The company's auditor, Ernst & Young, unexpectedly withdrew last week after highlighting some concerns about financial reporting. Super Micro said Tuesday that an investigation by a special committee of its board found no evidence of fraud or misconduct.
“The actions of the previous auditor and the special committee are at odds with each other, which only increases confusion around current developments rather than helping with greater transparency,” they said. JPMorgan analysts in a note.
In late August, Super Micro also delayed filing its annual report, citing the need to evaluate “its internal controls over financial reporting.”
This came a day after short seller Hindenburg Research said it had taken a short position in the stock, alleging “accounting manipulation” at the company.
Super Micro risks being delisted from Nasdaq if it fails to meet deadlines later this month.
If current losses continue, the company is expected to lose more than $4 billion in market value.

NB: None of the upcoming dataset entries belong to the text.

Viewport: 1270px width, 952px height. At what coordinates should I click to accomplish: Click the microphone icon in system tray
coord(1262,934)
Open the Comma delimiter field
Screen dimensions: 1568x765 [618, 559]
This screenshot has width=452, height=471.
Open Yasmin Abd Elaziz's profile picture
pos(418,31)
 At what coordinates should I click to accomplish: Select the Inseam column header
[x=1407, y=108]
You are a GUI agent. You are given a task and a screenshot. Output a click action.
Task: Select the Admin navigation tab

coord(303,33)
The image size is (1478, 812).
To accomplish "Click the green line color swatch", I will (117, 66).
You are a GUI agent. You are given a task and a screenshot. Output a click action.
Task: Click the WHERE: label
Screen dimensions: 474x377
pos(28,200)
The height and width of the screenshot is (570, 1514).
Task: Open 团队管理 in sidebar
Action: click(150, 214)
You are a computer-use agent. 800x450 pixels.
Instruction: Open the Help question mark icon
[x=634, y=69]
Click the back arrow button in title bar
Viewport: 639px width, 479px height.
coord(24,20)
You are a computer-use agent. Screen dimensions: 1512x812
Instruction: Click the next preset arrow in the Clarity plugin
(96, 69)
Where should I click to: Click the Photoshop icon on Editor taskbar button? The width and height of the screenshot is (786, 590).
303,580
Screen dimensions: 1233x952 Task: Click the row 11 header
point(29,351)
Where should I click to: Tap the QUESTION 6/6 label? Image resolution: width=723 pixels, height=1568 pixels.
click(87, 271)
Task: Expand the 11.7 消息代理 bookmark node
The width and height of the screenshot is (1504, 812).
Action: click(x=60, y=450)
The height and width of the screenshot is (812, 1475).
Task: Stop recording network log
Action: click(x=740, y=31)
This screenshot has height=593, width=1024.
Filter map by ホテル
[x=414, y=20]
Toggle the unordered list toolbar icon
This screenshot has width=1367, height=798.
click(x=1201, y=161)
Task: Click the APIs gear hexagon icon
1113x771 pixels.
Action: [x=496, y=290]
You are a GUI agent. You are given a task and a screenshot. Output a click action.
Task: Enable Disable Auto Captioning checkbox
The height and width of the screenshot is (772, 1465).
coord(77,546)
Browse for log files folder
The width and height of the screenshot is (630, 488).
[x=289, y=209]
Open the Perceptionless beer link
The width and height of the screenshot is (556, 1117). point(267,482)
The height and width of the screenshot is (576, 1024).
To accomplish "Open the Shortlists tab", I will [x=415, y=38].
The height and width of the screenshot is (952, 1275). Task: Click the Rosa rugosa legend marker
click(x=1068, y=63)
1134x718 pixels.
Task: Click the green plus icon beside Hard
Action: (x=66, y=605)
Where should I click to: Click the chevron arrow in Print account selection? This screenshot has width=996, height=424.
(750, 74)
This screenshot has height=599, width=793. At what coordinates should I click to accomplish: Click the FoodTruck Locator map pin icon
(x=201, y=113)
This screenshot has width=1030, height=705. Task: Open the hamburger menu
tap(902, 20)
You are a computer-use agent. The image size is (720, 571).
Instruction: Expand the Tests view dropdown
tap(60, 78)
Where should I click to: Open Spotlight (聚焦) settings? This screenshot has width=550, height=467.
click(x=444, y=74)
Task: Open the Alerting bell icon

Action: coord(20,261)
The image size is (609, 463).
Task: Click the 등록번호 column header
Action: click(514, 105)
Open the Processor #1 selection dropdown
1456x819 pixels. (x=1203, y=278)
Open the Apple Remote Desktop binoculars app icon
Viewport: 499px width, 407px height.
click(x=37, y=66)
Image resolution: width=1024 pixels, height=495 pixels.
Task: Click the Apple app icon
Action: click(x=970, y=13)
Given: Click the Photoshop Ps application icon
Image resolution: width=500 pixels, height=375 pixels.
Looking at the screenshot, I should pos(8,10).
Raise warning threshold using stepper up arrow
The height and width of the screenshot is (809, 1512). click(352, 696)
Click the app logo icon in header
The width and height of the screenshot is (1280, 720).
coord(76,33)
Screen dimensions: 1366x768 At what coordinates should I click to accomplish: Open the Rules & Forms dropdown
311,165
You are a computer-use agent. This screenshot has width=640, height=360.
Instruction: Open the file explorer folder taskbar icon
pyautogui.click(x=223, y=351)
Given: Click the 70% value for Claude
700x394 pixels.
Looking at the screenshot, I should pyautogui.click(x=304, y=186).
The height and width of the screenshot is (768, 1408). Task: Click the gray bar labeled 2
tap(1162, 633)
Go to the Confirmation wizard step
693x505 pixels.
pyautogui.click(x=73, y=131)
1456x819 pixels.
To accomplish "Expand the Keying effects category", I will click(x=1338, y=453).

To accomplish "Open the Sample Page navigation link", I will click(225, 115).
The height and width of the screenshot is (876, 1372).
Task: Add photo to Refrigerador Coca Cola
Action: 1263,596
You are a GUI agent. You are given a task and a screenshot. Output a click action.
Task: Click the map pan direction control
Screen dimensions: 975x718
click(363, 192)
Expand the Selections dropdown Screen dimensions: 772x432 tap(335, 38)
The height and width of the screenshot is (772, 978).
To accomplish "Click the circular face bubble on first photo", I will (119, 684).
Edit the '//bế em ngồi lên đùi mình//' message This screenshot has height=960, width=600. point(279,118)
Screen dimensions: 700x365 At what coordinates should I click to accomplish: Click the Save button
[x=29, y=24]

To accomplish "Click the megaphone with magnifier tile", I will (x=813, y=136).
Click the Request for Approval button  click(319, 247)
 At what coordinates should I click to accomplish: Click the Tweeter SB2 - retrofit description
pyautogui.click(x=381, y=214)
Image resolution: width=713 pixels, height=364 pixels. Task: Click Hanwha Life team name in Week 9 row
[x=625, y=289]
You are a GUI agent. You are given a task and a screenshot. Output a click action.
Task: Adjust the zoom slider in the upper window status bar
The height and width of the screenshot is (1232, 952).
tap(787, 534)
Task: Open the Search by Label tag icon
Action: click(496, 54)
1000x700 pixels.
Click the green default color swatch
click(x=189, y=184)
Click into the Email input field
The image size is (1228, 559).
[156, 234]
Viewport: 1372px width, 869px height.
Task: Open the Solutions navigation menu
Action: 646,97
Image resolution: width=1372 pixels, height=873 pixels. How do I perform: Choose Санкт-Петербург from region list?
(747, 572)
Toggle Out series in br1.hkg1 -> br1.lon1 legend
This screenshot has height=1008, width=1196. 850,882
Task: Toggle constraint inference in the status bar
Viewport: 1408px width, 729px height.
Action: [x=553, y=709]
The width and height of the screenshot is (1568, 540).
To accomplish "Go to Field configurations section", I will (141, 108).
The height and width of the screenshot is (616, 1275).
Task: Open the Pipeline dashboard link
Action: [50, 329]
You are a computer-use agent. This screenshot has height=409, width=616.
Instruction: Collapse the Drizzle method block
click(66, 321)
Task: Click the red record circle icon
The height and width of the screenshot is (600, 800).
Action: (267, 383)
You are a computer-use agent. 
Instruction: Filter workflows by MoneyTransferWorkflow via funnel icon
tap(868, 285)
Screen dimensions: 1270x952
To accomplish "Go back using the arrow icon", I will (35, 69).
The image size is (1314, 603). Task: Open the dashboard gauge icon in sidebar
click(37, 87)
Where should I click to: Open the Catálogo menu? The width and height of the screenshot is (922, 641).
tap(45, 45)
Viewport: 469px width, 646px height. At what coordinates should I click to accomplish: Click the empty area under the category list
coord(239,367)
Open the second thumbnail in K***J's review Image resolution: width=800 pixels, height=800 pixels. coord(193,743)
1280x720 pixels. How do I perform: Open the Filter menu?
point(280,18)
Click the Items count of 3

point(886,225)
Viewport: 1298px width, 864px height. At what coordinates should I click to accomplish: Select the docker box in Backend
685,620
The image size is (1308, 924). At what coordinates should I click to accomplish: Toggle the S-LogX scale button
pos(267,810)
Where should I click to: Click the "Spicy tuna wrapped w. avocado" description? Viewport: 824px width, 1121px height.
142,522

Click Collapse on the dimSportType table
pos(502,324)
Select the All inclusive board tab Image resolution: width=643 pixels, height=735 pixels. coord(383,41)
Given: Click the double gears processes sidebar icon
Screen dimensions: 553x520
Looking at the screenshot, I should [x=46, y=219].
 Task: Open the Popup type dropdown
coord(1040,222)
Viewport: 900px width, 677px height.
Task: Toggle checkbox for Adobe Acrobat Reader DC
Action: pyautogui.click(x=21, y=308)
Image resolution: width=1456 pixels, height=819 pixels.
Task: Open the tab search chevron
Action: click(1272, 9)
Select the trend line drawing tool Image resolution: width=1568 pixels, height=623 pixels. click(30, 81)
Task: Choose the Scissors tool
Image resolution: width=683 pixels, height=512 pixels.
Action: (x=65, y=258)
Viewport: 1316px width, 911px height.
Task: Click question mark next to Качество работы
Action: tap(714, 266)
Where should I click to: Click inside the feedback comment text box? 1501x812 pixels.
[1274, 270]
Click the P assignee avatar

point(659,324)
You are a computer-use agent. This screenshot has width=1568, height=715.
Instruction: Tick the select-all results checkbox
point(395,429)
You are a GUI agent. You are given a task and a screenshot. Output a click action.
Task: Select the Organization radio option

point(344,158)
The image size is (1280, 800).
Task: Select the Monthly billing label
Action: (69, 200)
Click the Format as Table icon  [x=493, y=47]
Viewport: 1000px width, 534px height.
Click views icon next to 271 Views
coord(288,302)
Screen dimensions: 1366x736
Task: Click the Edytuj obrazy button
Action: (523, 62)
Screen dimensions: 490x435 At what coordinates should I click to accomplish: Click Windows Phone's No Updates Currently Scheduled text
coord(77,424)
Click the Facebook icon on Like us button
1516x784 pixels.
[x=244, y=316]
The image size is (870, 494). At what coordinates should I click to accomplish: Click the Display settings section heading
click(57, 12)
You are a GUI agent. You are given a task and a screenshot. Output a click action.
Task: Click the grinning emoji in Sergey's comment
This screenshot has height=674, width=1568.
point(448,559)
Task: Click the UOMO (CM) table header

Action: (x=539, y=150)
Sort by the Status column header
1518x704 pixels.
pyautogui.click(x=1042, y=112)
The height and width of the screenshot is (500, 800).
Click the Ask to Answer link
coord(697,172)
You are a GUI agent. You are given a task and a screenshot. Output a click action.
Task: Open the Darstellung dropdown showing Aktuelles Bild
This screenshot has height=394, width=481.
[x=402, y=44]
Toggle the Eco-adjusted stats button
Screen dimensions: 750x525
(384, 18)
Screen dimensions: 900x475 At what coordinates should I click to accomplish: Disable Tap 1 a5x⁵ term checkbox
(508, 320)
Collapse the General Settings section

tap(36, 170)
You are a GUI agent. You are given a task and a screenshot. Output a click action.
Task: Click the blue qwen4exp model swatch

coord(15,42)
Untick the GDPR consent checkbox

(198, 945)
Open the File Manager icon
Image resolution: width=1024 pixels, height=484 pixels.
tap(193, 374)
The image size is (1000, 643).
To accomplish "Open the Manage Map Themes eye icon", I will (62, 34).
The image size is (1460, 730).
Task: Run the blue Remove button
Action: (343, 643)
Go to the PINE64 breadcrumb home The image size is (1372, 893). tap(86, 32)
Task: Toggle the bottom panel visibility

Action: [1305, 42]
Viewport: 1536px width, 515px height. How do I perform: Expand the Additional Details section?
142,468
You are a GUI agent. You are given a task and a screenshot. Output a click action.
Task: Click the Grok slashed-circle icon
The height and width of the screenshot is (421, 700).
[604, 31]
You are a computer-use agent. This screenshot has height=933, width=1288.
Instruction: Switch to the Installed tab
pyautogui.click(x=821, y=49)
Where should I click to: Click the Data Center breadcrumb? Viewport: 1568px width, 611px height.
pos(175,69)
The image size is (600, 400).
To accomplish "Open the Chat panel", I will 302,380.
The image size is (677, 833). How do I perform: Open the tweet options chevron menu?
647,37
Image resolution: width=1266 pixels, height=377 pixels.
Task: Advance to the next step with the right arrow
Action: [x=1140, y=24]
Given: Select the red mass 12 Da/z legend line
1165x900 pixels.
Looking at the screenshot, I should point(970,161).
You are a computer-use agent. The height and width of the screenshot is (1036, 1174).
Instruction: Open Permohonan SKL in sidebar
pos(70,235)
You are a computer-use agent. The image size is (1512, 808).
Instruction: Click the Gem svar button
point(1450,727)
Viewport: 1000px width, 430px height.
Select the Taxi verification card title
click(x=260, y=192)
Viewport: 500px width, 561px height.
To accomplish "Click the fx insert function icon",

On Tuesday, the company also forecast second-quarter revenue and profit below Wall Street expectations as it awaits delivery of Nvidia's latest chips NVDA.O .
Super Micro shares have been choppy since peaking in March thanks to the rise of generative artificial intelligence technology, which has driven demand for AI-powered servers and hardware used to process large amounts of data.
The stock is down about 2% this year, after rising more than 240% last year.
Super Micro is trading at a forward price-to-earnings ratio of 7.56, compared to 14.70 for Dell Technologies DELL.N and 9.51 for Hewlett Packard Enterprise HPE.N .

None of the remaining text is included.